Do you struggle with saving enough energy in your home? The Lutron Occupancy Sensor might be able to fix that problem. If you have children or tend to be forgetful, it’s all too easy to leave the lights on in an empty room. However, those usage hours can quickly add up to a lot of wasted energy that winds up harming your power bill and the environment.
A light sensor switch like the Lutron Occupancy Sensor can help. You’ll no longer have to feel frustrated when you come home to find the lights blaring, and your energy bills will go down. But after learning everything you can about the occupancy sensor, you will need to make a decision that’s right for you and your family. Is the investment really worth it?
How the Lutron Occupancy Sensor Works
Electronic occupancy sensors use a combination of a motion detector, light, and timer to make household lights automatically go on and off.
You can wire your occupancy sensor straight into the wall, and choose between an occupancy sensor switch, a vacancy sensor switch, or a dimmer. You won’t need any new wiring, so you can easily retrofit the Lutron motion sensor to your existing light switches.
The sensor detects motion and keeps the light on while people are in the room, but it will turn itself off if it doesn’t detect movement for a set period.
You can adjust a number of the motion detector switch features to meet your needs. For example, you can turn the sensitivity up or down, and program the right amount of response time before the lights go off.
These sensors are easy to install — it takes about 15 minutes, and you don’t need many tools. However, if electrical work makes you nervous, an electrical contractor can easily install your motion detector switch for you.
Lutron Motion Sensor Features
To choose between occupancy and vacancy sensor features, just use the button commands to program the light sensor switch.
Occupancy sensors detect people in the room and automatically turn the lights on for them. On the other hand, when the room has been empty for a set period of time (such as five minutes), the sensor will also turn them off. Vacancy sensors let you manually turn the light on, but will automatically turn it off if it doesn’t detect any motion.
The Lutron motion light switch is set to be an occupancy sensor by default, but you can program it to the other one if you prefer.
You can also use a number of other customizable features. It’s up to you how long the lights stay on after people leave a room, how sensitive the sensors are, and how bright the light is (if you have a dimmer).
Here are the top ways to use the variety of sensors and switches Lutron offers.
Motion sensor switch
- Offers hands-free light
- Use in rooms you enter with your hands full, like laundry rooms
Versatile motion sensor switch
- Works on lights and fans
- Use in rooms with multiple switches, like bathrooms and garages
- Sensor with dimmer to turn on lights at a low level
- Use in bathrooms, bedrooms, or rooms where you prefer dim light
Lutron Occupancy Sensor Pros and Cons
Using a motion detector light switch has some pros and cons, you will have to look at them and determine whether the benefits and drawbacks of using one is right for you.
- Easy to install
- Attractive – blends well with any decor
- Works with all kinds of lights (LED, incandescent, fluorescent)

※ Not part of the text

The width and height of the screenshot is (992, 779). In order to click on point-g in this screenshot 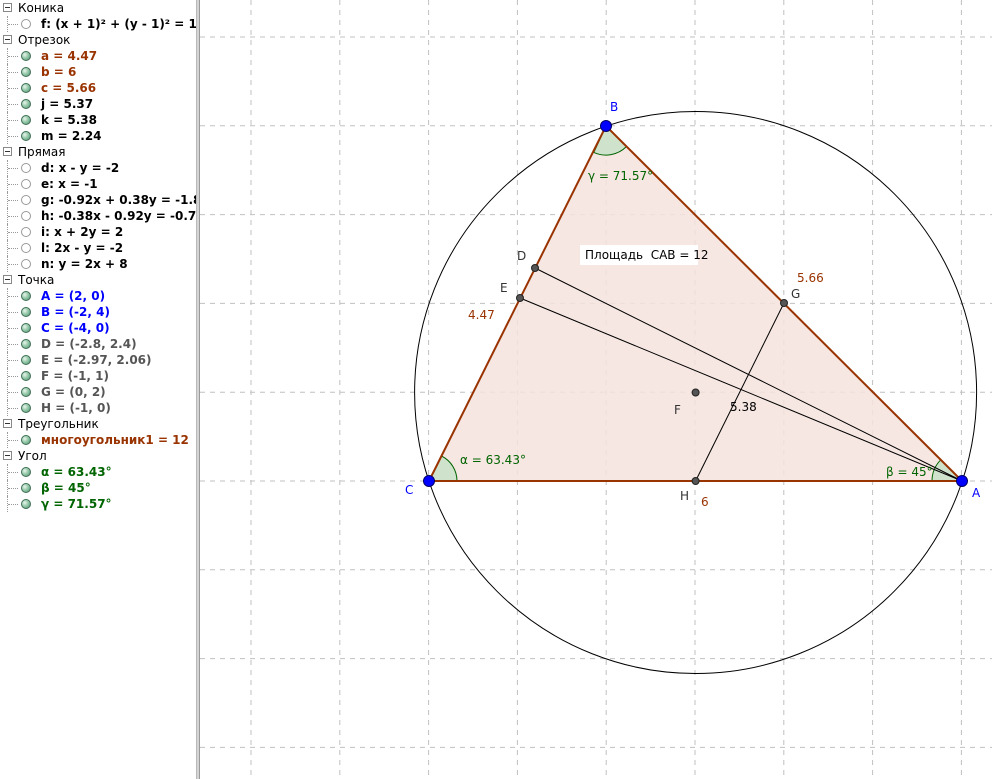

- Limited sensitivity (may shut off if you’re standing behind a shower curtain)
- Makes a small sound when it is working
Should You Choose the Lutron Occupancy Sensor?
Not all homes need a motion detector light switch. If you’re great about turning off your lights and saving energy, the Lutron sensor isn’t for you. But if you do think an occupancy sensor is right for your home, Lutron’s model is one of the best.
It’s easy to install on your own, isn’t too expensive, and does a reliable job with plenty of customization options. It’s also visually attractive, with a minimalist look that won’t disrupt your decor. Perhaps best of all, these sensors reduce your energy bill every month, so they’ll quickly pay for themselves.